- Cheapism.com has compiled a list of off-the-beaten-path pizza shops that don’t look like much but still exceed culinary expectations.
- The list includes a pizza joint where you can also get your laundry done and another that sells bait and tackle along with a tasty meat-lovers pie.
We are living in the age of “dining experiences,” but sometimes the best experience is the bare-bones kind. For foodies who crave good pizza over ambience, Cheapism.com has listed the “Best Hole-in-the-Wall Pizza Joints Across America.”
As Cheapism’s writers note, “It pays to travel off the beaten path when you’re searching for a good meal, even if it takes you to a strip mall in the middle of nowhere or a restaurant that only has two tables and a walk-up window.”

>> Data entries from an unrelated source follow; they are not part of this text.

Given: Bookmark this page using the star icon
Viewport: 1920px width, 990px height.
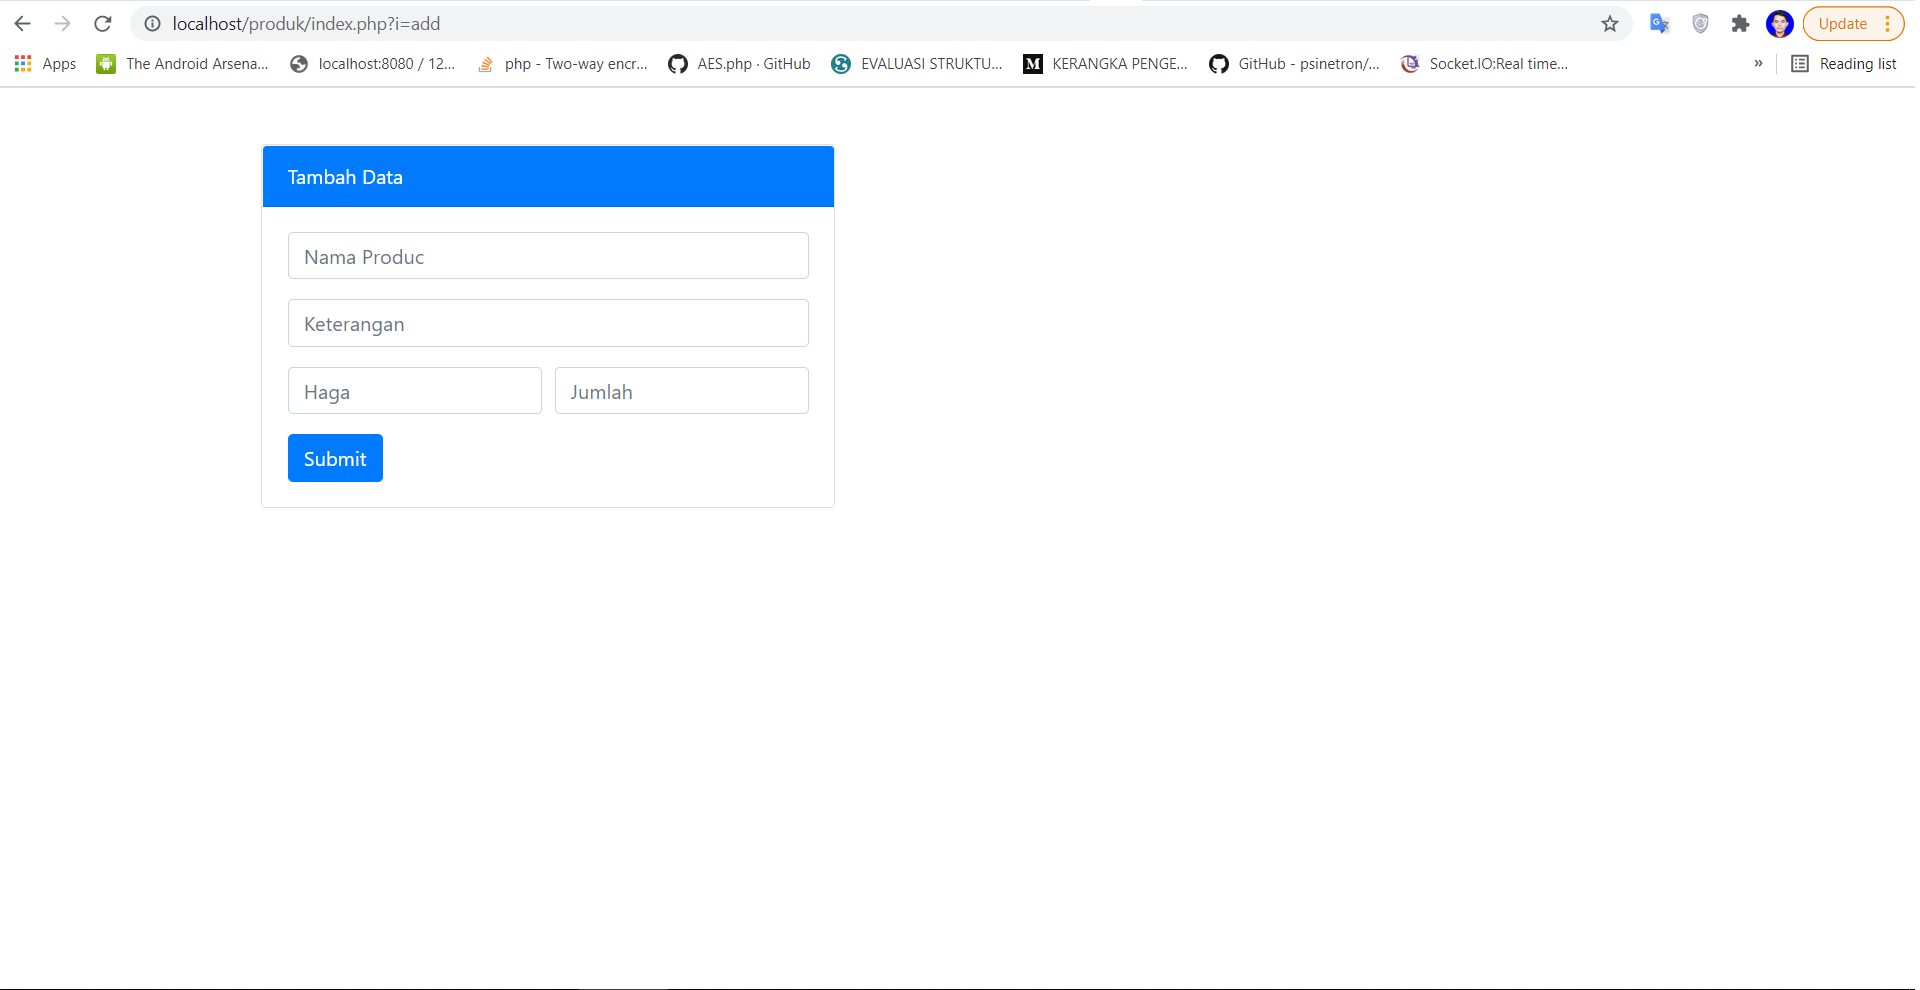Looking at the screenshot, I should [x=1610, y=23].
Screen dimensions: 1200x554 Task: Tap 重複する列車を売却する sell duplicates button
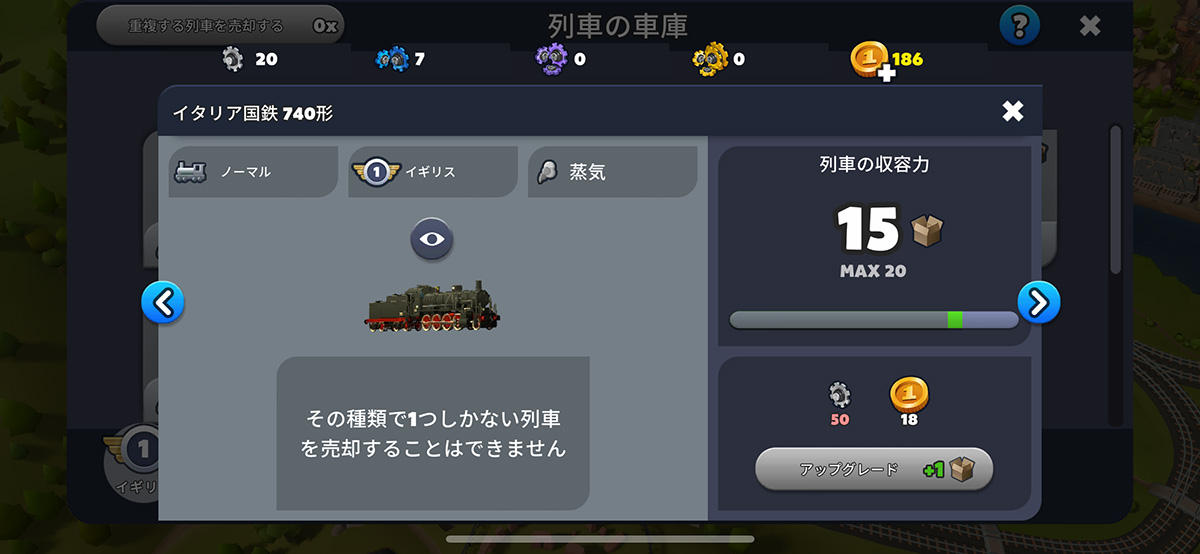[x=220, y=25]
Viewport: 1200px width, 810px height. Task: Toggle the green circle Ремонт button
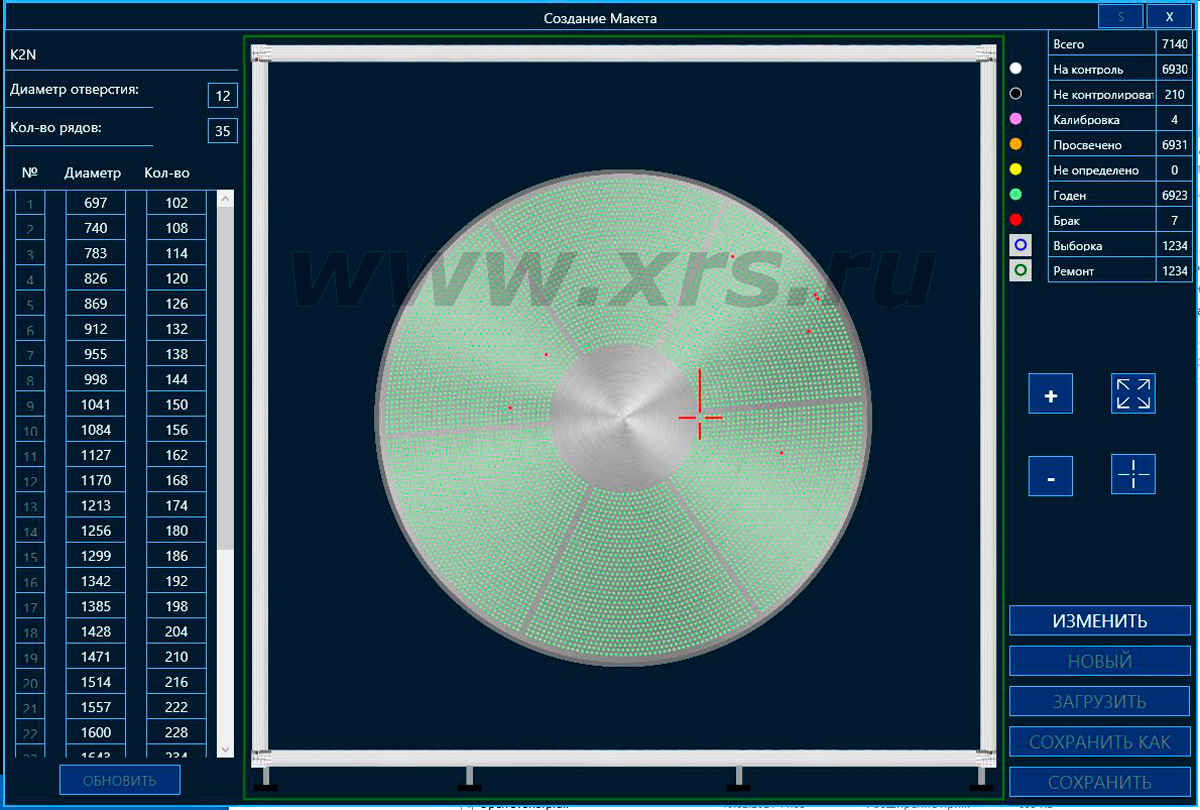[1020, 270]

To compile their list, Cheapism looked for “under-the-radar pizza joints that may not typically grab national headlines due to their low-key nature” but still get rave reviews online.
Among the treasures were Hup’s Pizza in Milwaukee, described as “no more than a little roadside shack” on the city’s north side with a waiting area that’s “about the size of a phone booth.” Even so, “fans say the thin-crust, square-cut pies are worth any inconvenience.”
Further south, you’ll find Mantachie Pizza & Subs, which has thrived for 18 years in Mantachie, Mississippi, with, as one food blogger notes, “a menu selection that could rival the major restaurants.” Mantachie is a town of just around 1,100 people, but Mantachie Pizza & Subs’ boasts a Facebook following of 1,677.
And if those spots sound too fancy for your taste, you can always make the journey to Sundance, Wyoming, near Devil’s Tower. There, you’ll discover Cowgirl Pizza & Laundromat, where customers can do their laundry on one side of the building while digging into a meat-lovers pie from the kitchen on the other side. Or try Cranky Hank’s in Dowagiac, Michigan, which also peddles fishing bait and tackle, or the 51-year-old Deano’s Pizza in Lafayette, Louisiana, home of the Cajun Samurai pizza, featuring a crispy cracker-thin crust topped with fried shrimp, chow mein noodles, green onions and a “zesty yum-yum sauce.”
Some of Cheapism’s hidden gems aren’t so hidden. In San Francisco, All Good Pizza serves up Neapolitan-style pies from a food trailer, and diners enjoy their feasts on picnic tables in a parking lot covered in wood chips. And if the urge hits you mid-meal, you can relieve yourself in the nearby porta-potties. But don’t get the wrong idea: media outlets like the San Francisco Chronicle, Eater and Thrillist have all sung the praises of All Good Pizza.